For decades, a coveted Type 47 liquor license — the kind that lets a restaurant serve the full bar — traded on the secondary market for anywhere from $100,000 to $300,000 in San Francisco. It was essentially a golden ticket in a city that capped the number of available licenses. Demand was so high that restaurateurs would budget six figures just for the privilege of pouring a martini.
Not anymore. Prices have cratered, and some licenses are reportedly going for a fraction of their former value. That's not because San Franciscans suddenly stopped drinking. It's because fewer people want to open restaurants and bars in the city — and existing ones are closing at a pace that's flooding the market with licenses nobody wants.

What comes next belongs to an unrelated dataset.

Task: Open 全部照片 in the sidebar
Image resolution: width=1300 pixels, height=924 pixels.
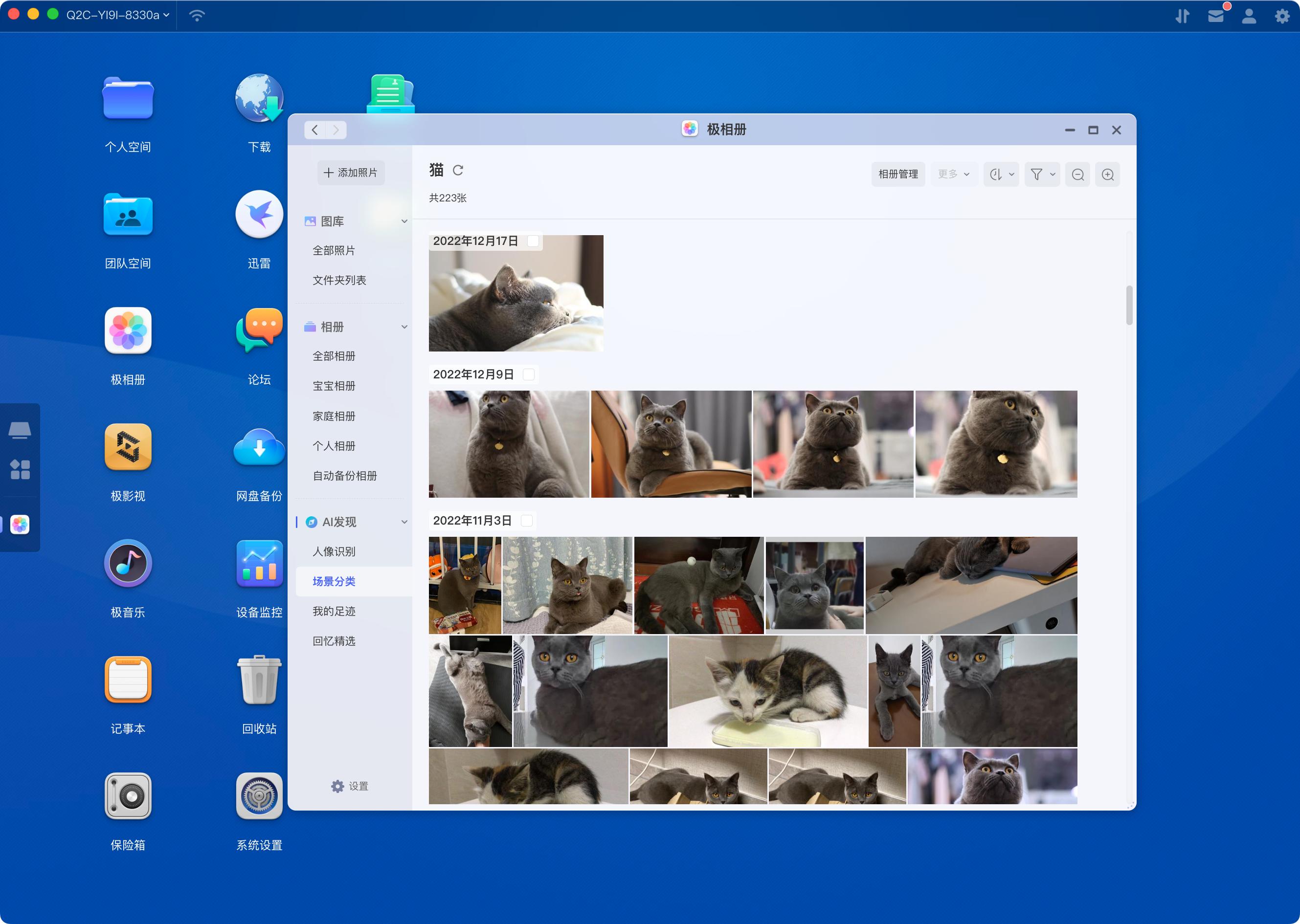Action: [334, 250]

Let's be blunt about what's driving this. Years of policies hostile to small business owners — from byzantine permitting processes to aggressive regulatory enforcement to a Board of Supervisors that treats entrepreneurs like ATMs — have made San Francisco one of the hardest cities in America to operate a restaurant. Combine that with persistent quality-of-life concerns that keep customers away and you get a city where the economics of hospitality simply don't pencil out for a lot of operators.

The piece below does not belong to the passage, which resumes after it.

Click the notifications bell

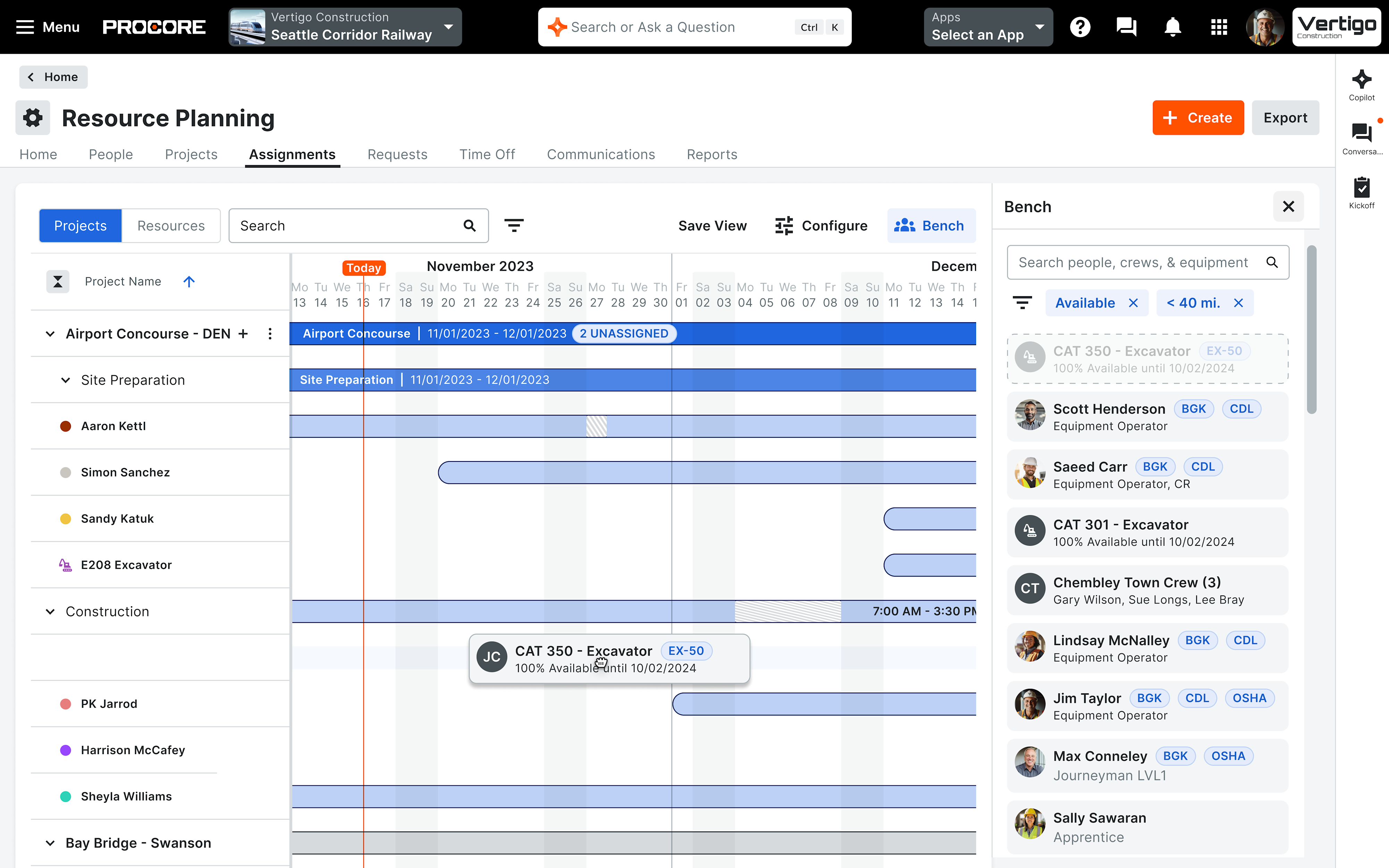pos(1172,26)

A liquor license is essentially a futures contract on a city's nightlife economy. When the value tanks, it means the market is telling you something: people aren't betting on San Francisco's restaurant scene anymore.
This should be a five-alarm fire at City Hall. Instead of dreaming up new fees and regulations, maybe — just maybe — it's time to ask why the people who create jobs, pay taxes, and make neighborhoods worth living in are running for the exits.
The price of a liquor license isn't just a number. It's a report card. And right now, San Francisco is failing.